Militants Ambush Security Forces in Kashmir

Unidentified gunmen ambushed (AFP) a convoy of army and police vehicles overnight Wednesday outside the Kashmiri city of Srinagar, killing two soldiers and one police officer and injuring three others, according to local police. Amid forty days of violence in the contested territory administered by India, Indian Foreign Secretary Subrahmanyam Jaishankar signaled his willingness to attend talks in Pakistan (Express Tribune) on crossborder terrorism, according to foreign ministry sources.


Libyan Forces Advance Against Islamic State

Fighters loyal to Libya's central government captured (Al Jazeera) a central district of the city of Sirte from the self-proclaimed Islamic State and are advancing on the last neighborhood in the city still under the group's control. The Islamic State seized Sirte last year, but has been pushed back under pressure from Libyan forces backed by U.S. air strikes.

This CFR Backgrounder traces the origins and expansion of the Islamic State.

SAUDI ARABIA: Shells fired (Reuters) across the border by Yemen's Houthi rebels landed in the southern city of Najran, killing seven civilians, Saudi state television reported. Meanwhile, the Saudi-led coalition struck the home of a Houthi leader outside Sana’a, killing nine family members, residents said.


African Union Soldiers Jailed For Misconduct

Nine Ugandan soldiers serving as peacekeepers for the African Union's mission in Somalia were jailed (BBC) by a military court for their roles in running an illegal fuel racket in the capital, Mogadishu. The case marks the first time a military court sitting in Somalia has disciplined members of the AU mission since troops were deployed there nine years ago.

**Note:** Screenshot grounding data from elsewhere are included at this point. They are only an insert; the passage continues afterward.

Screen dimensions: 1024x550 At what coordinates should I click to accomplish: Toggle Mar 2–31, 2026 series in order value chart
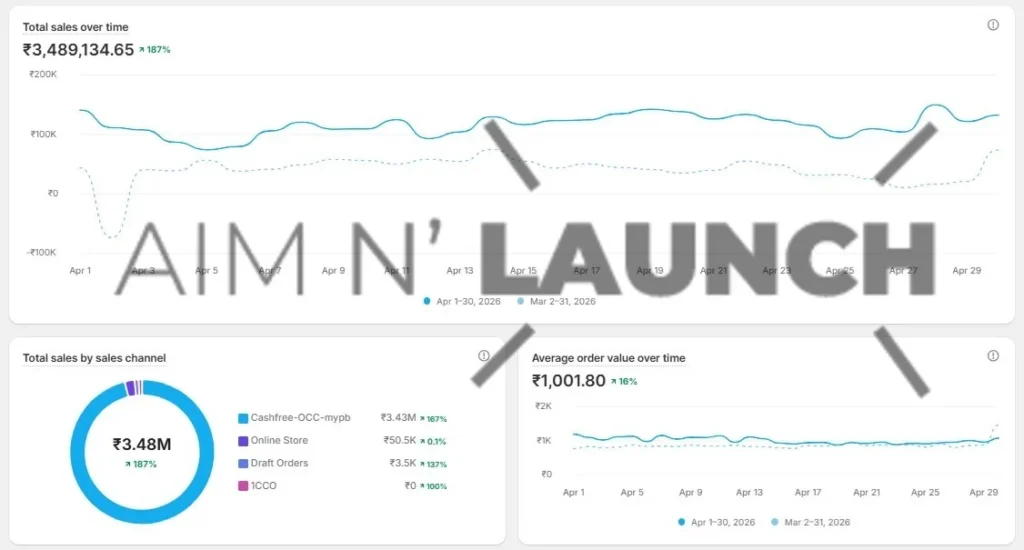coord(810,522)
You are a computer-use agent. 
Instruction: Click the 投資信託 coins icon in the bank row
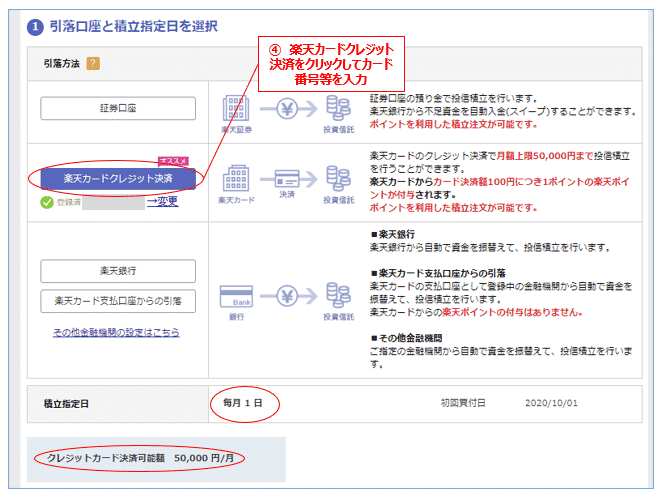click(339, 299)
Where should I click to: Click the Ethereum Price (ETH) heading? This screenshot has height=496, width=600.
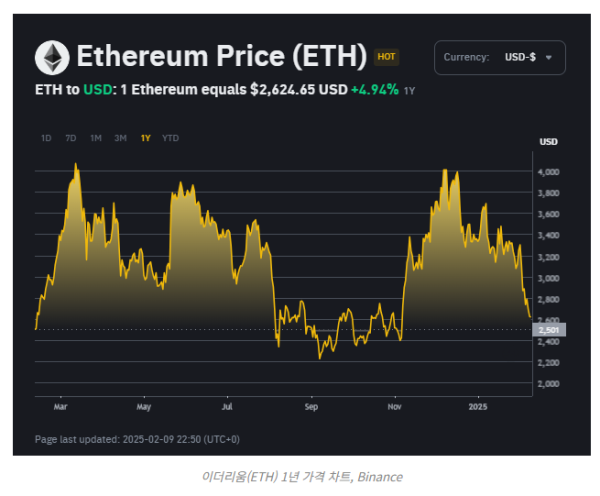pyautogui.click(x=221, y=56)
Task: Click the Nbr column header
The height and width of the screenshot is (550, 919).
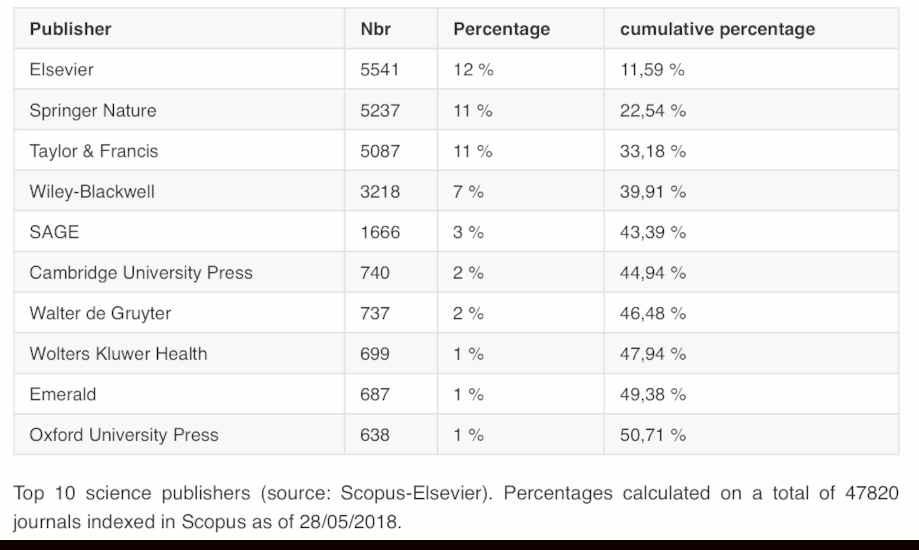Action: (x=375, y=29)
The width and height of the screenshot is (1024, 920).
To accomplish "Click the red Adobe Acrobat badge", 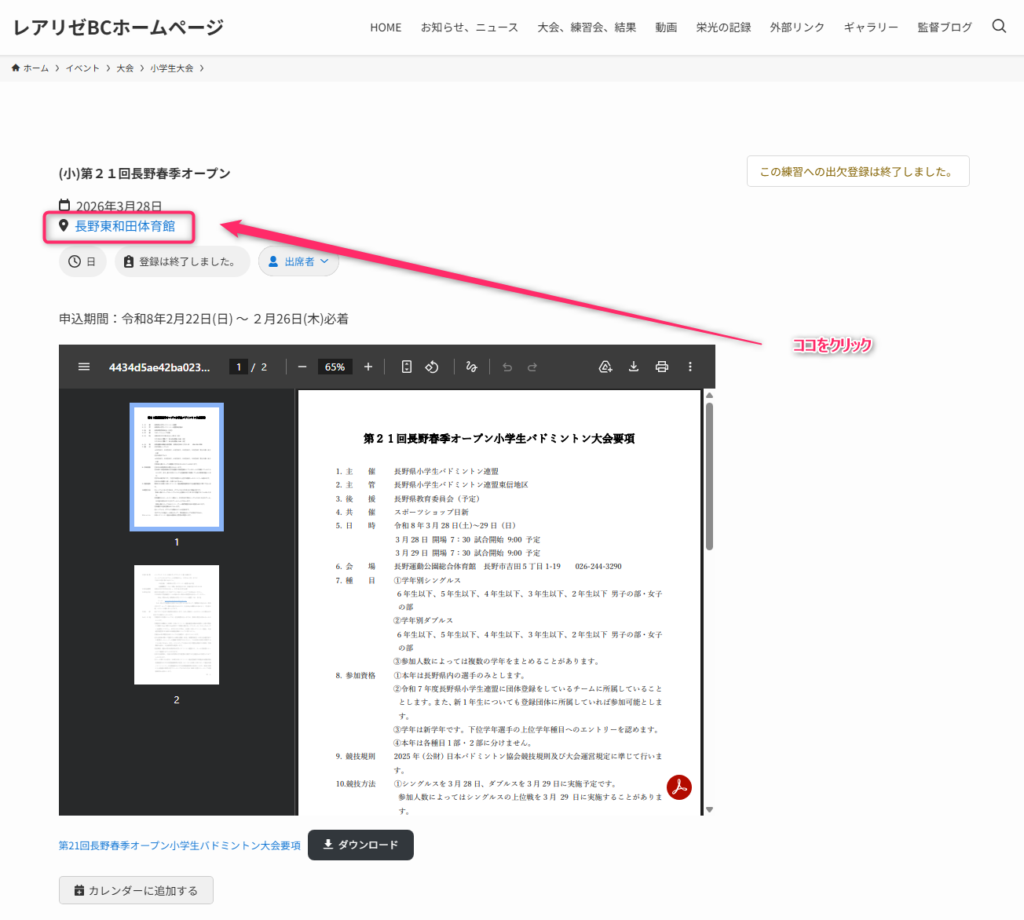I will point(679,786).
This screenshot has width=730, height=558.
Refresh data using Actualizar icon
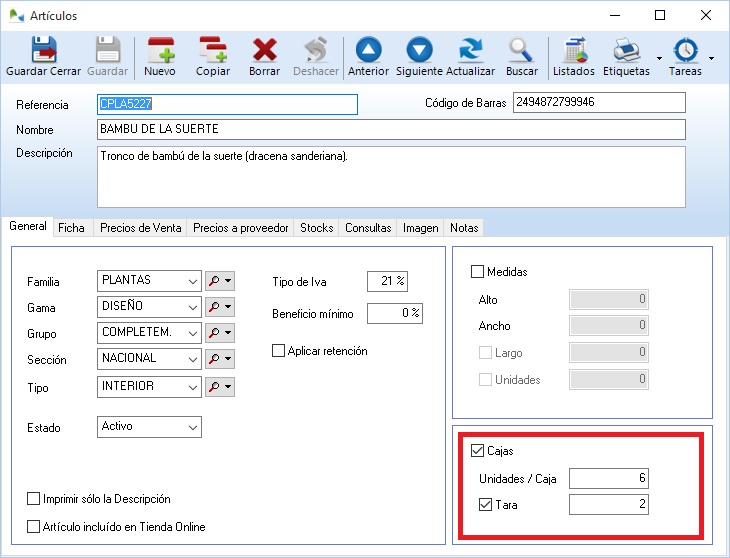pos(470,51)
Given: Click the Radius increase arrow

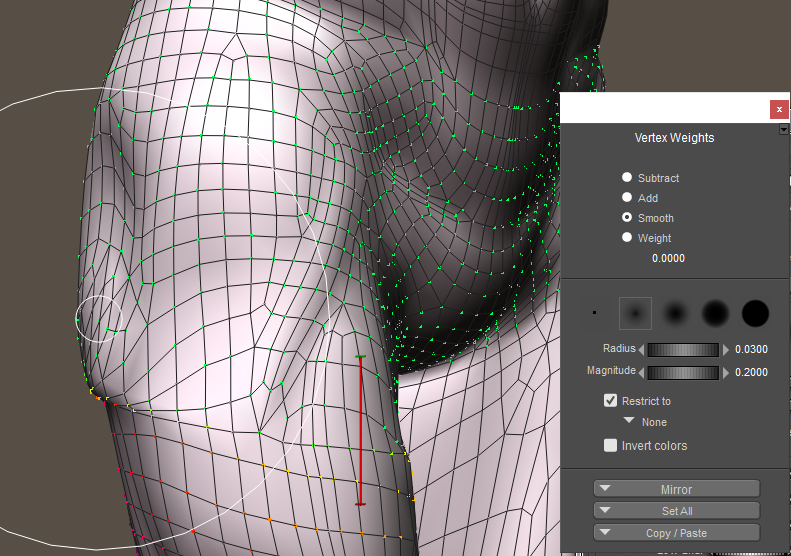Looking at the screenshot, I should coord(726,350).
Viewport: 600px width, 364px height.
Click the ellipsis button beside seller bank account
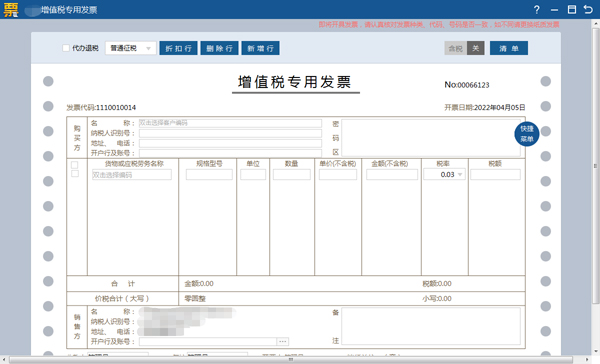pyautogui.click(x=283, y=341)
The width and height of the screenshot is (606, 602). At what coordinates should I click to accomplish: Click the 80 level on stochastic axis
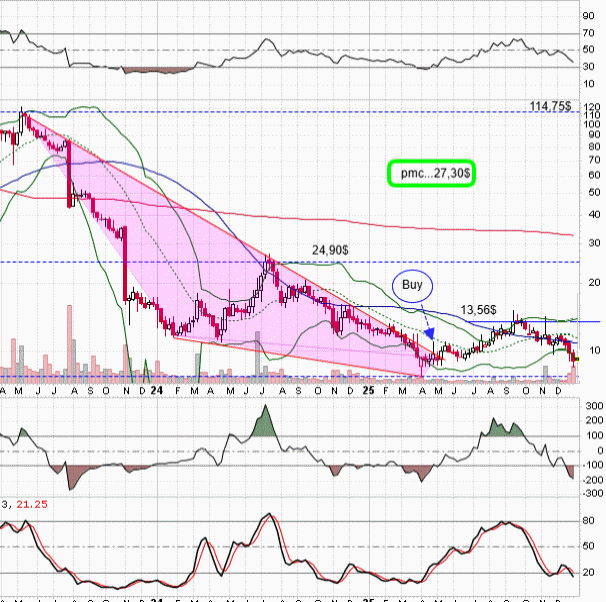[590, 521]
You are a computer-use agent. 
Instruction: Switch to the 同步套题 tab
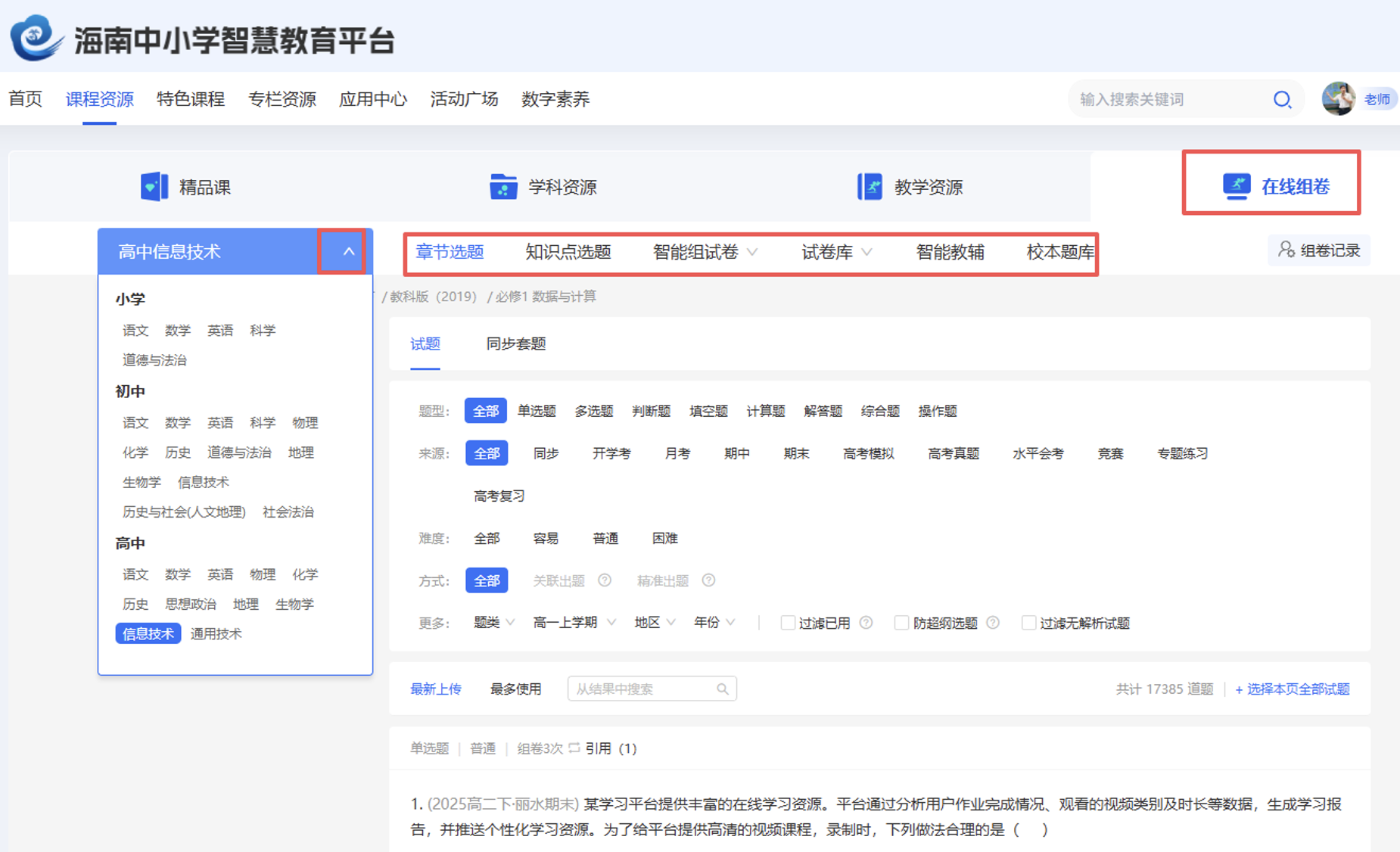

SOUTH AFRICA: A study by international aid group Doctors Without Borders (MSF) has found (Mail & Guardian) found that more than a quarter of women in the country's mining center of Rustenburg have been victims of rape.

CFR's John Campbell analyzes South Africa's struggle for social and economic change in this Expert Brief.


Turkey Issues Raft of Post-Coup Decrees

The government issued several decrees (DW) on Wednesday under the country's state of emergency, including one that will free 38,000 convicted criminals from jail, presumably to clear space for the thousands of alleged plotters arrested after the July coup attempt. Other decrees include the dismissal of two thousand police officers and grant the president the authority to appoint the head of the armed forces.

Turkey's turn toward authoritarianism has accelerated in the wake of this summer's coup attempt, writes CFR's Steven A. Cook in this article.

UNITED KINGDOM: Radical Islamist preacher Anjem Choudary was convicted (Telegraph) on terrorism charges after swearing his allegiance to the Islamic State and is awaiting sentencing. Choudary has long advocated for the imposition of sharia law in Britain, and police say he has connections to multiple terror plots in the UK.


Hackers Publish Possible Top-Secret NSA Code

An anonymous group of hackers published (NYT) what appears to be computer code that the U.S. National Security Agency has used to target foreign computer networks. Experts said that acquiring the code would likely have required breaking into the NSA's own servers.

BRAZIL: Deposed President Dilma Rousseff said (LAHT) in a speech to the nation Tuesday that a Senate vote to confirm her impeachment would constitute a coup and that, if acquitted, she would call for early elections.